The author understands Jesus as the center point of God's movement in history and as the clearest revelation of God's desire for humankind on earth.

Jesus, in Luke, is the embodiment of the grace, mercy and salvation of God.

But, as we will come to see --- for Luke, Jesus embodies salvation not as a set of things to believe, but rather as a way of life. 

A new vision of the world.
a vision that often turns the world upside down as the poor become rich,
a vision that challenges our understands of who is our neighbor
a vision that helps us to understand God's amazing grace

So why Luke?

If we want to impact the world for Jesus --- we need to really understand him. 
Not the homogenized --- sanitized version that we have been taught over the years --- but the raw and radical Jesus that Luke wants to show us.

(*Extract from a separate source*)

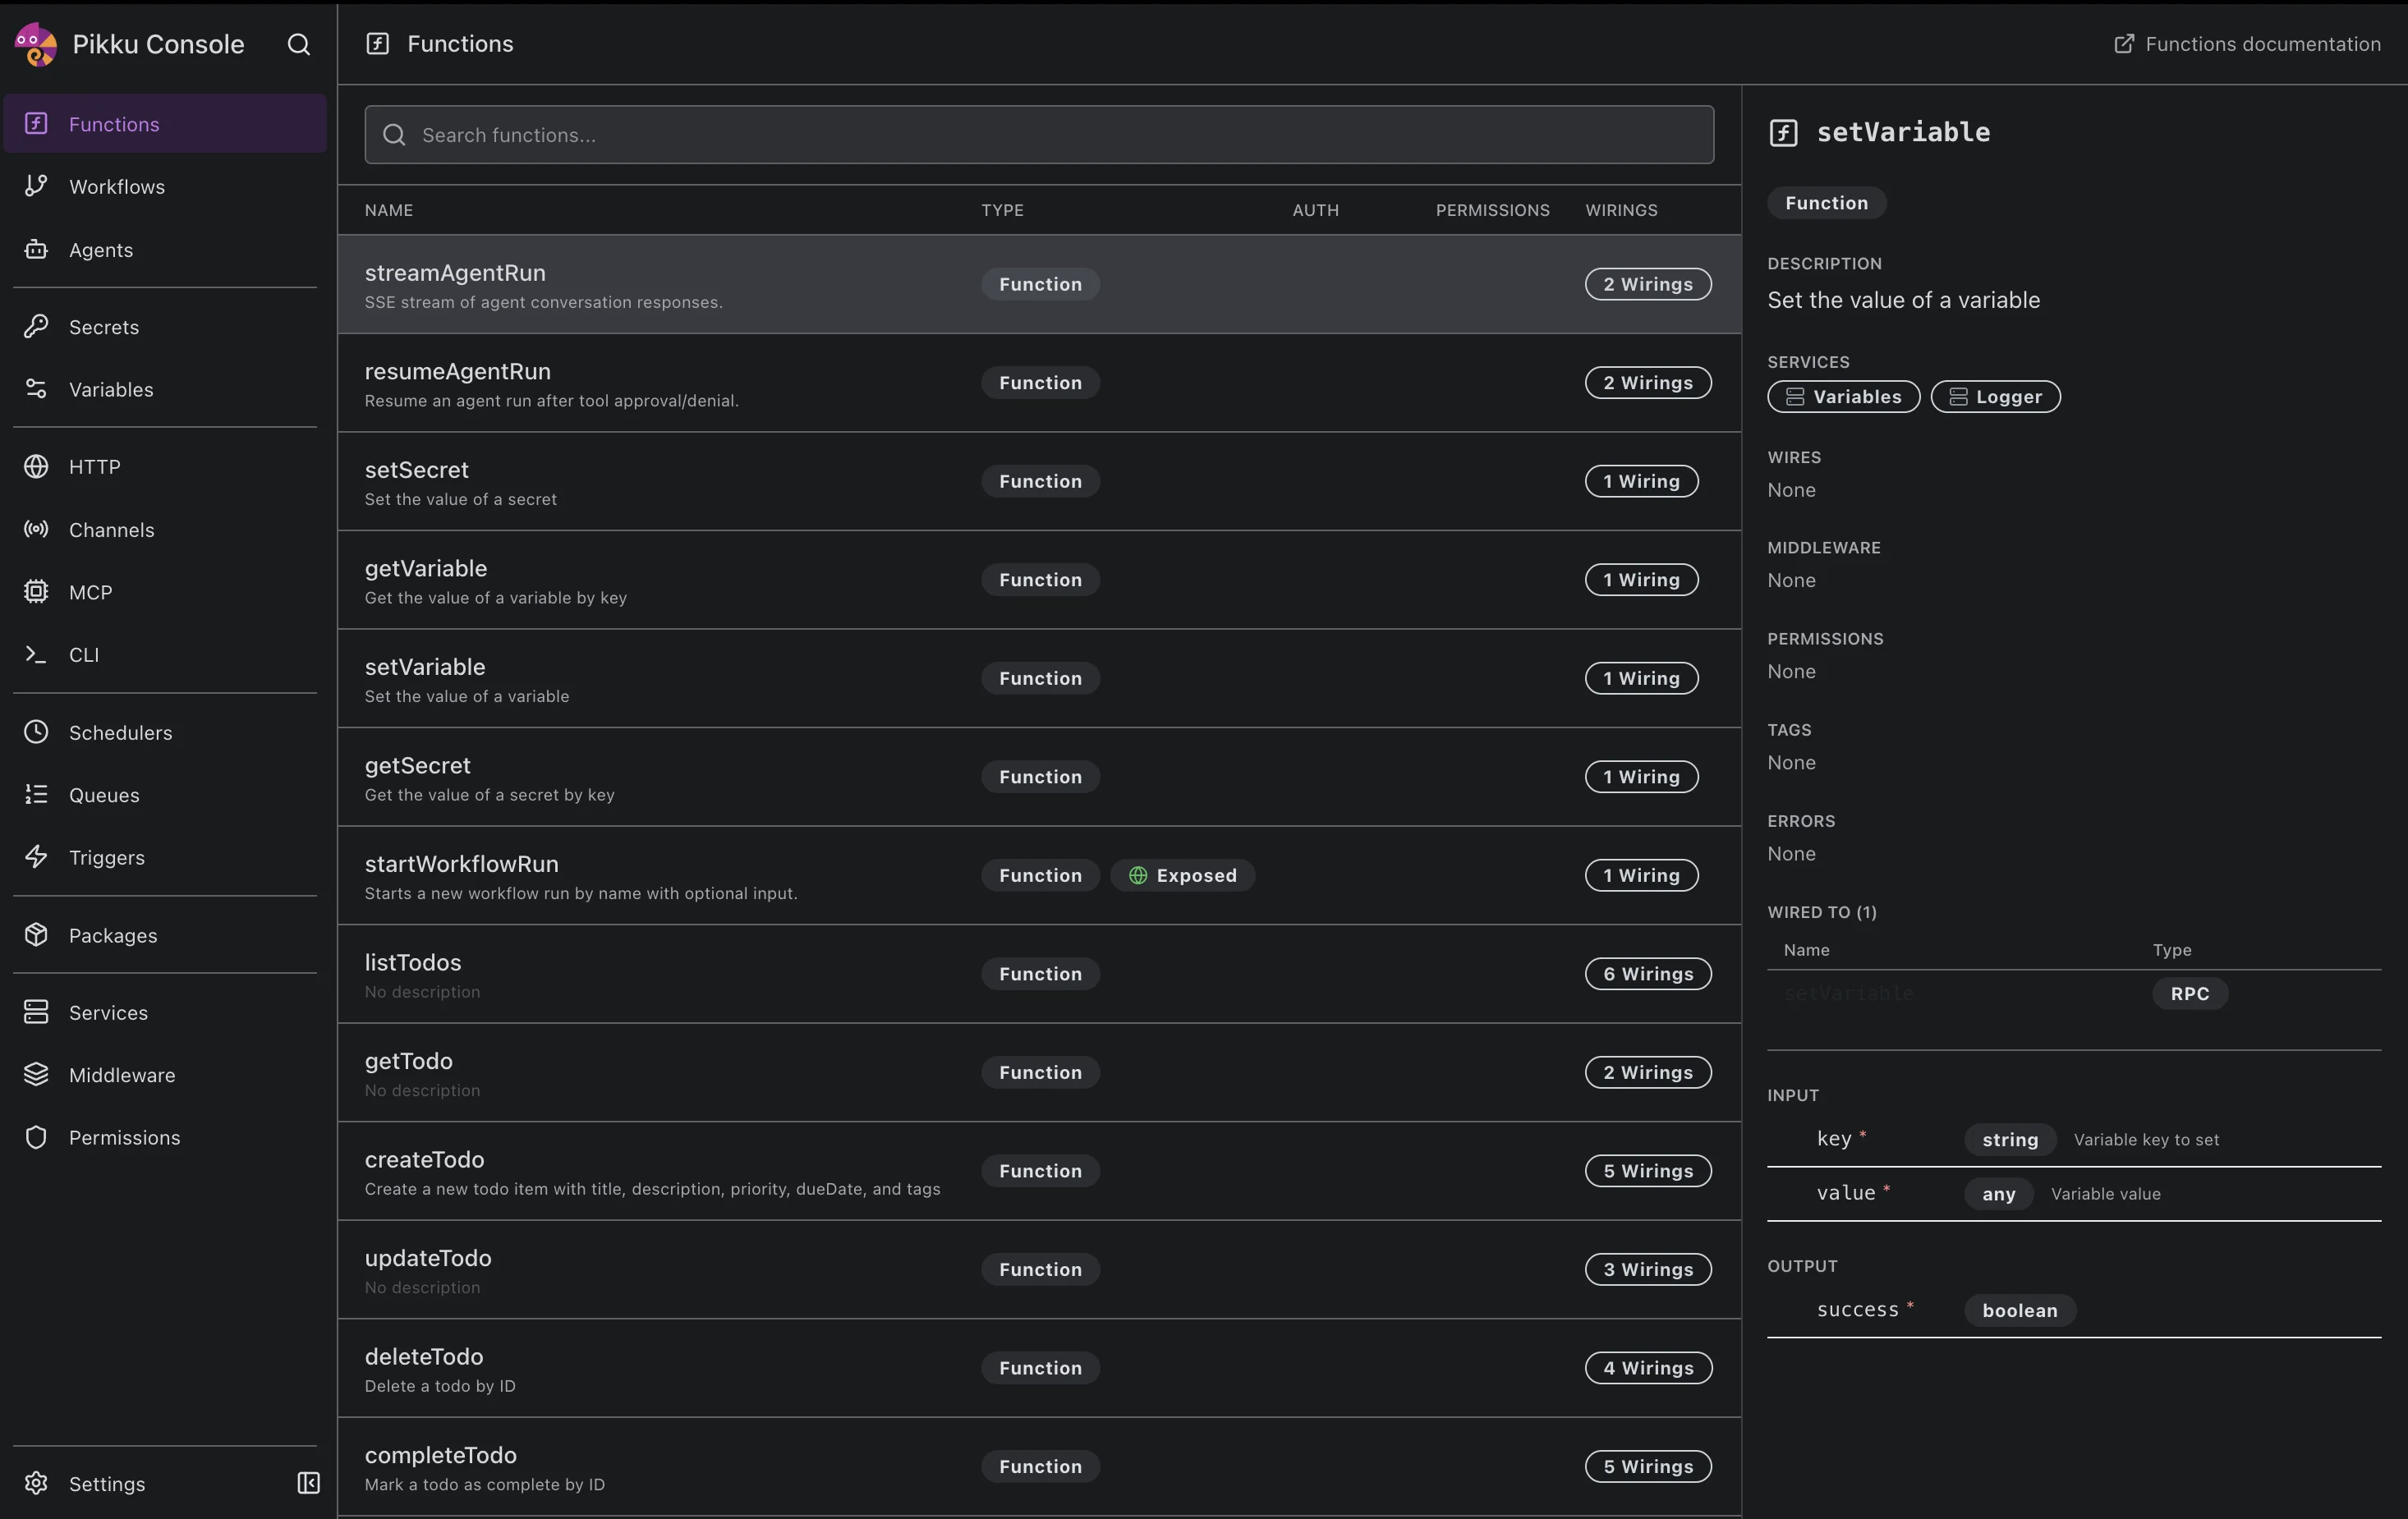The width and height of the screenshot is (2408, 1519).
Task: Open the Agents section
Action: click(x=100, y=249)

Let's wrap this up with two stories.

First from Lloyd Douglas who tells about a man who on a visit to his old violin teacher asked:
"What's new?"
 "I'll tell you what's new," said the teacher.
 He grabbed a tuning fork and banged it --- an A came out loud and clear.
 "Do you hear that?  That's an A.  Upstairs a soprano rehearses endlessly and she is always off key.  Next door I have a cello player who plays his instrument very poorly.  There is an out-of-tune piano on the other side of me.  I'm surrounded by terrible noise, night and day."
 Again --- he plunked the A
 "Do you hear that?  That's an A --- yesterday, that's and A today, and it will be an A tomorrow.  It will never change."

I think Luke is saying the same thing --- Jesus doesn't change. 

The challenge for us it to meet Jesus again --- maybe for the first time.

Back to Elizabeth Drescher:
The appeal of Jesus to Nones may also have to do with the practical, material enactment of his ministry—his willingness to walk across religious and other social boundaries, through the lives of ordinary people, attending to their suffering, healing their afflictions, welcoming them into relationship—over against the credal or doctrinal expressions of Christianity that have largely characterized the tradition since the Reformation.
 “I honestly couldn’t tell you what it means to be ‘saved in Jesus,’ or ‘baptized in the Holy Spirit,’” a former Evangelical None from Missouri told me.
But I get what it is to help someone out, to really put yourself out there for someone going through something bad. I think that was what Jesus was all about. Was that Jesus truly God? At this point in my life, I’m pretty sure it doesn’t matter. But I do believe it probably felt like that to the people he helped.